──────── Task data ────────
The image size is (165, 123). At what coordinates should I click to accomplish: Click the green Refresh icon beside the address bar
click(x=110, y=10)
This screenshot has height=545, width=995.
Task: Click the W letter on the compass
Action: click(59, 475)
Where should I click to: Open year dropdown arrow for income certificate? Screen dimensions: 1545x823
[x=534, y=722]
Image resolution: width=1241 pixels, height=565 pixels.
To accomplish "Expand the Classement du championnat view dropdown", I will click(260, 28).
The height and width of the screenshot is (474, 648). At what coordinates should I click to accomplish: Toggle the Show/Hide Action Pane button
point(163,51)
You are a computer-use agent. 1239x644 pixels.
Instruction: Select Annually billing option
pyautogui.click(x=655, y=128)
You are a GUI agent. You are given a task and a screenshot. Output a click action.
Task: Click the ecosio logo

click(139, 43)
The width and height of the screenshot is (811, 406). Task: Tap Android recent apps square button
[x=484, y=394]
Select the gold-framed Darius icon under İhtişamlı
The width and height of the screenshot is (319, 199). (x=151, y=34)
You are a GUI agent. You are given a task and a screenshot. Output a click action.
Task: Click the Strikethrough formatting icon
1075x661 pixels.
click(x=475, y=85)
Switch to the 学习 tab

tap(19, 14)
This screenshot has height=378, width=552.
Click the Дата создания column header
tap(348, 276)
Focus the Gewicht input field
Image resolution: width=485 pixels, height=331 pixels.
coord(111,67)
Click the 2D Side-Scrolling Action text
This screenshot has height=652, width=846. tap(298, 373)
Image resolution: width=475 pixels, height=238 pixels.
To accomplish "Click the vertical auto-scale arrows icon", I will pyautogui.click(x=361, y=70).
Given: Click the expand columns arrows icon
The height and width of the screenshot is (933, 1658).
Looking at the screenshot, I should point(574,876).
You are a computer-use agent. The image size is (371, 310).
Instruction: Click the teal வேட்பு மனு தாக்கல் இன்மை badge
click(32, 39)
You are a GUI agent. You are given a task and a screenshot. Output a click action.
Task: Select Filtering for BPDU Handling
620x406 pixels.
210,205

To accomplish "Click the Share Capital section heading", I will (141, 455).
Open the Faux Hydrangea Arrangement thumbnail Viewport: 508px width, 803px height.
────────
**Exercise instructions:** Render the material from the line with "Given: Click the expand columns arrows icon" to the line with "Looking at the" as a JSON list of strings, one string per line.

**Response to this exercise:**
[
  "Given: Click the expand columns arrows icon",
  "The height and width of the screenshot is (933, 1658).",
  "Looking at the screenshot, I should point(574,876)."
]